- _RECORDS FOR THE EXERCISE_:
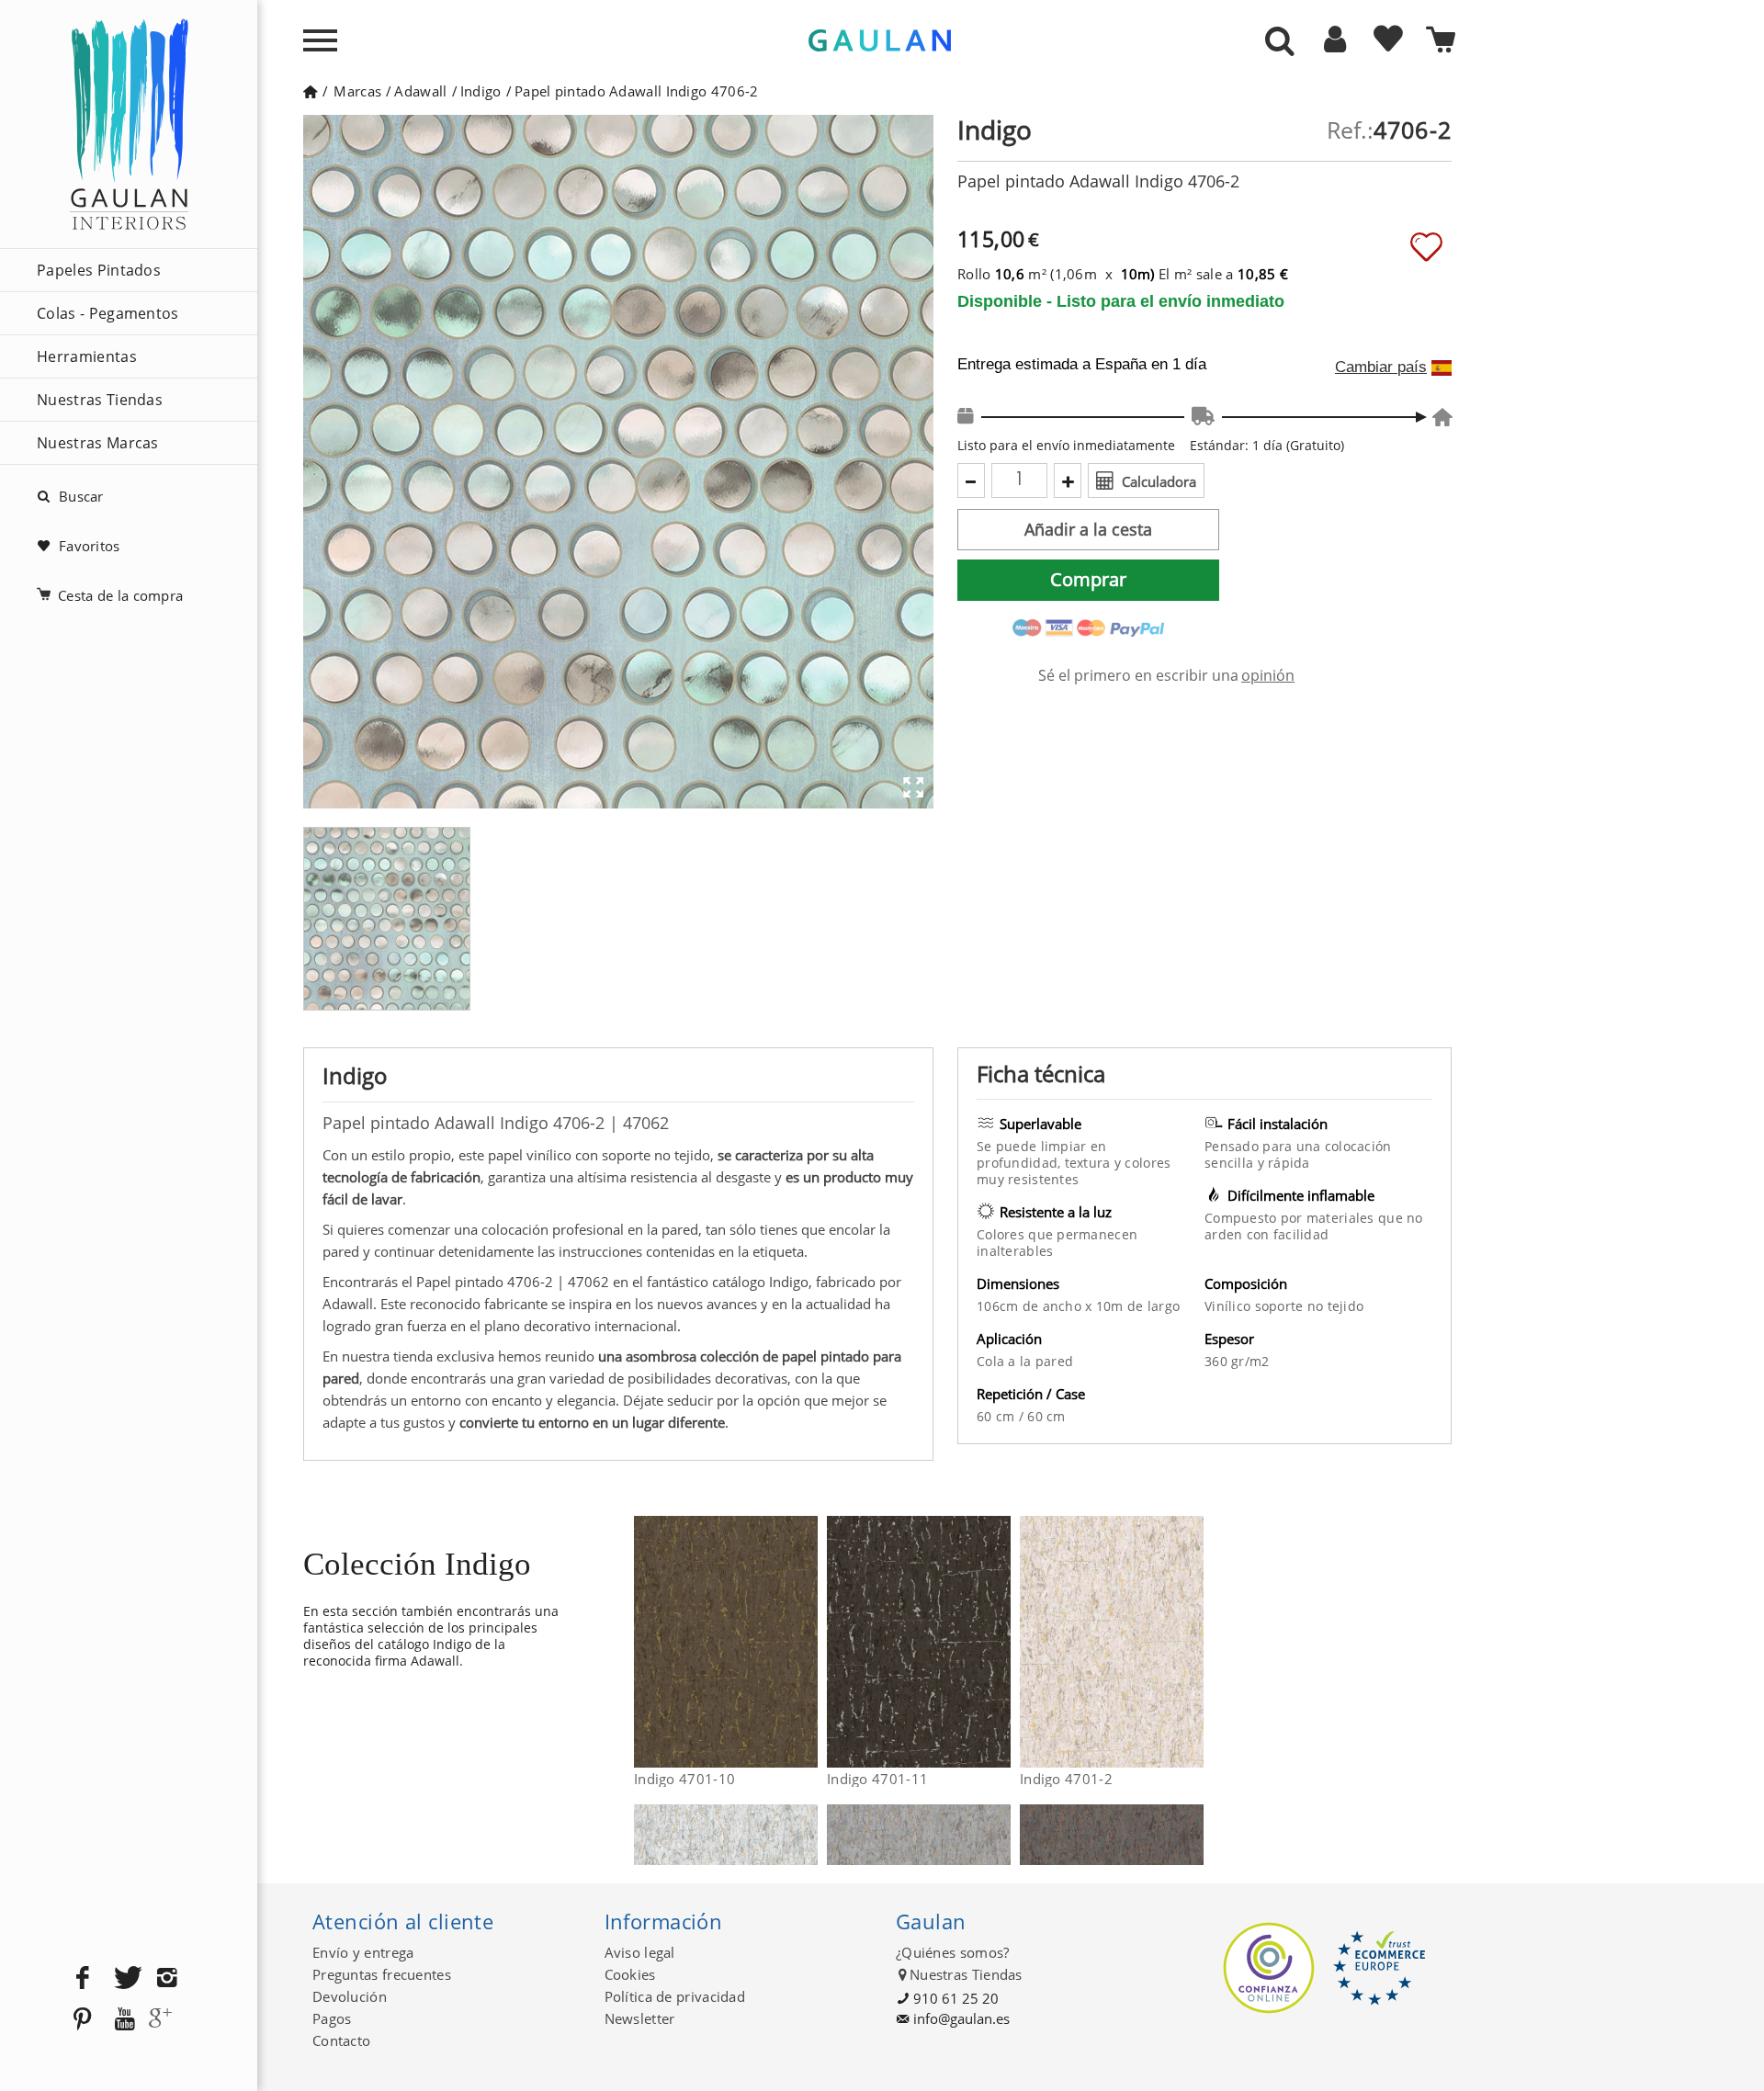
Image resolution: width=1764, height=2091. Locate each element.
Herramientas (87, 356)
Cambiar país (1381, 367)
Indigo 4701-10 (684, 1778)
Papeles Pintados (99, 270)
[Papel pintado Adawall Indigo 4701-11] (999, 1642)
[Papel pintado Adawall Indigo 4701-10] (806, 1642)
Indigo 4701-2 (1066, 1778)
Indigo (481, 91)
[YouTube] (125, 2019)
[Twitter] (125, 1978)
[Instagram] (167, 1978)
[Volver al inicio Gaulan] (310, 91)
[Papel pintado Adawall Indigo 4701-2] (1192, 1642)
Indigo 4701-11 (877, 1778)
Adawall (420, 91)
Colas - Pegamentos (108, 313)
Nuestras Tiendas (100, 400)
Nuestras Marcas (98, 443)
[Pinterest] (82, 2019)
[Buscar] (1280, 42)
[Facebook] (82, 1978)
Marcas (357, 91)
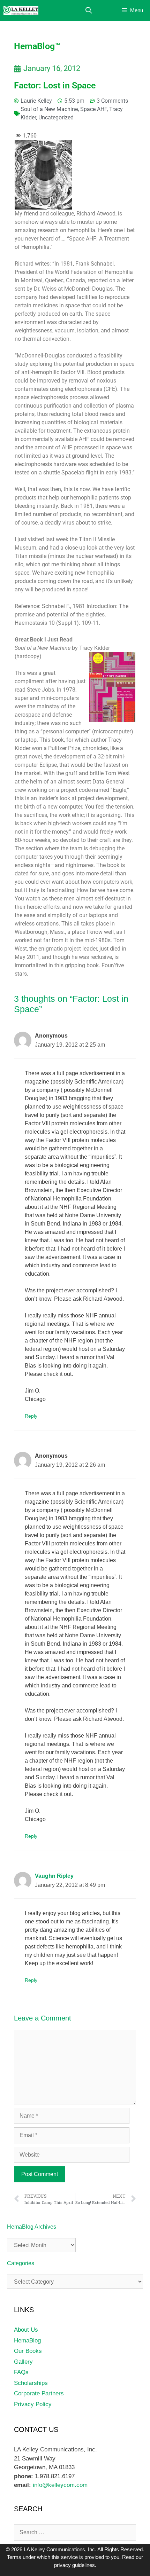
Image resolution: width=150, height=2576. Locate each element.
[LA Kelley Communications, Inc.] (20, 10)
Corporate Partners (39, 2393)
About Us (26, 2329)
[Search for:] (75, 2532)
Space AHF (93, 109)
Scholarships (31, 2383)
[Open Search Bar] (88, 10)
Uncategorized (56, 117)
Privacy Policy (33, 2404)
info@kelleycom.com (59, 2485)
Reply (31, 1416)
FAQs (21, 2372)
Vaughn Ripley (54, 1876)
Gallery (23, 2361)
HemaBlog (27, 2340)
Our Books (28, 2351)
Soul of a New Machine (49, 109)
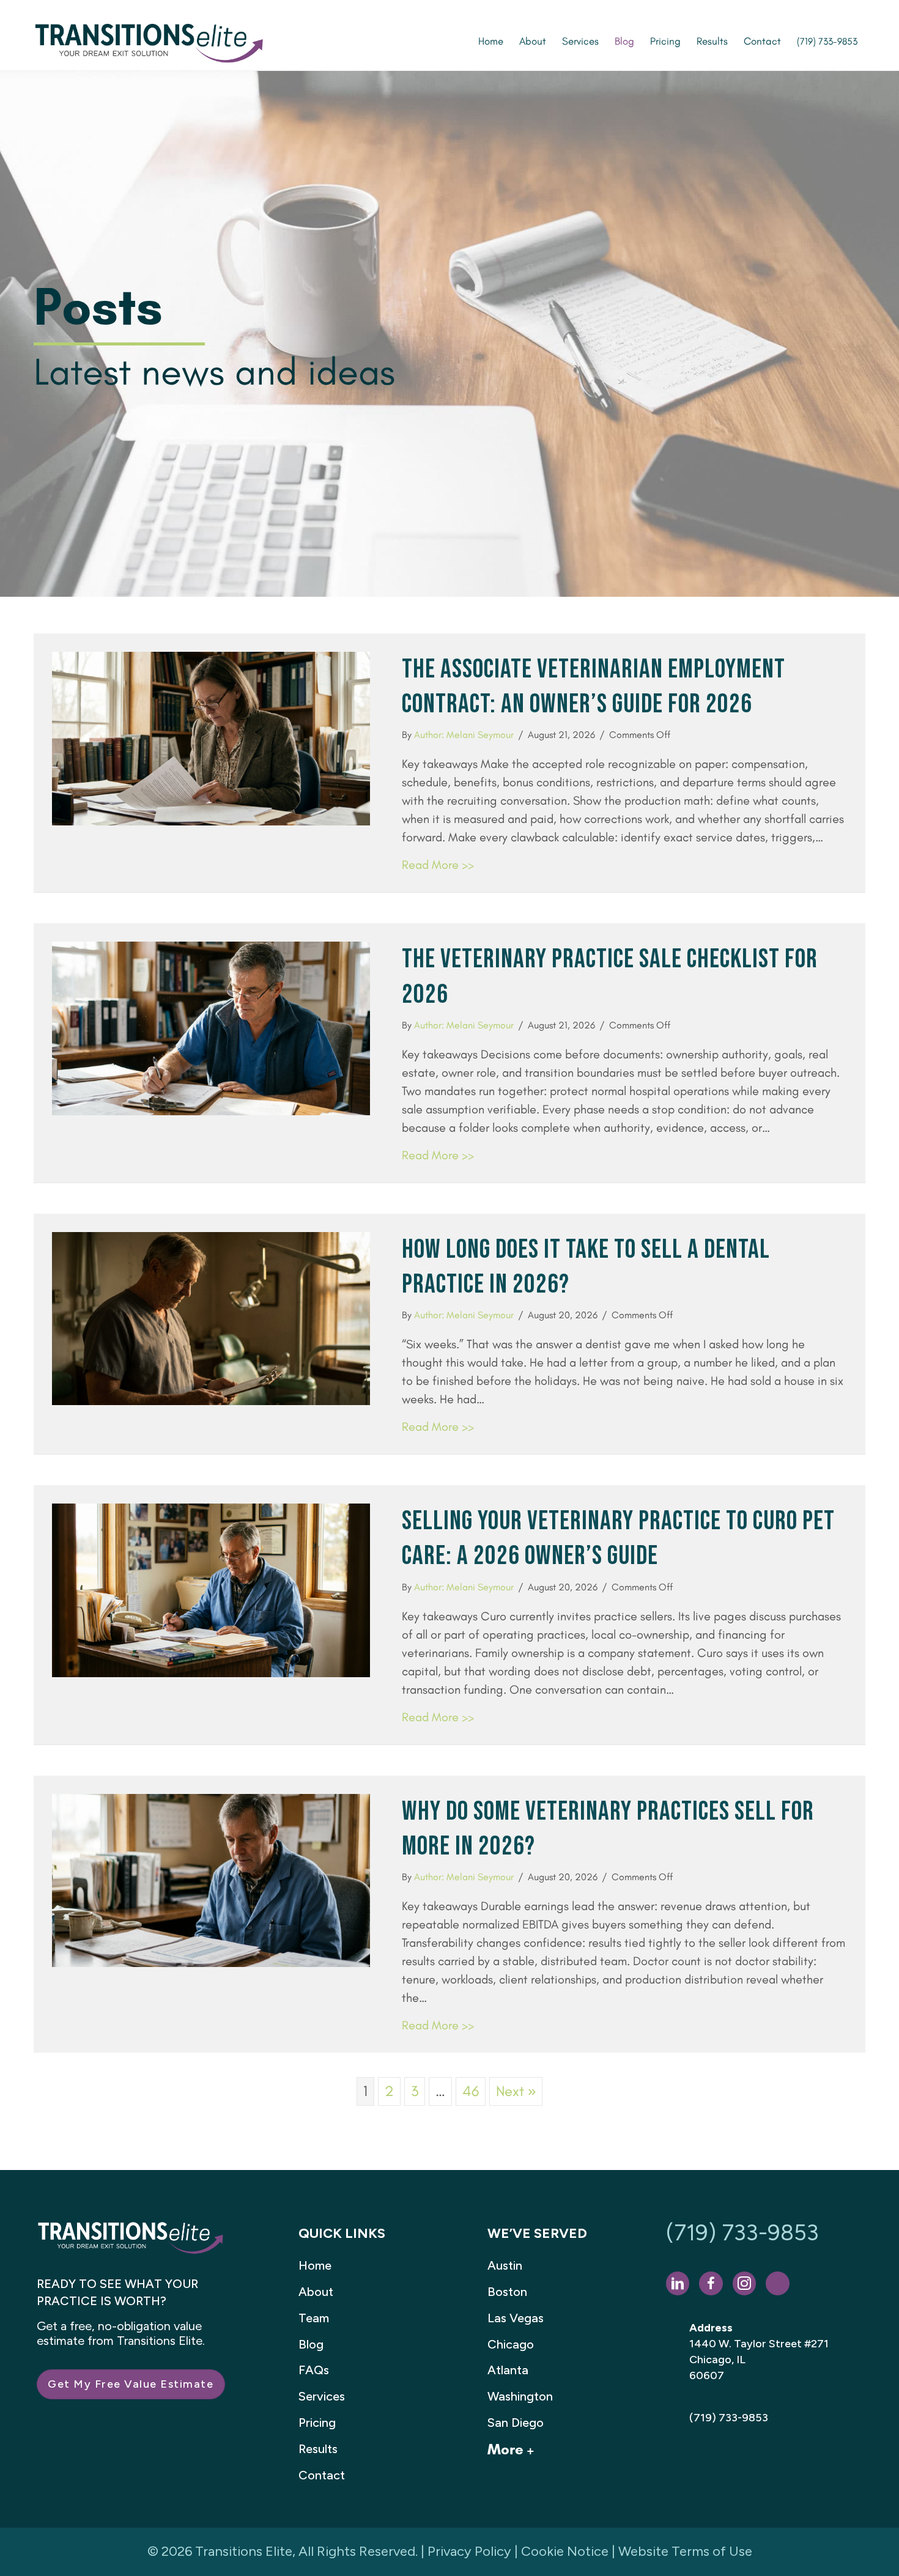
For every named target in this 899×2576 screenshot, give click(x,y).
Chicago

- _EXERCISE_:
Say the number of lines in the records above that include the string "Indigo", and no more.

- _EXERCISE SOLUTION_:
7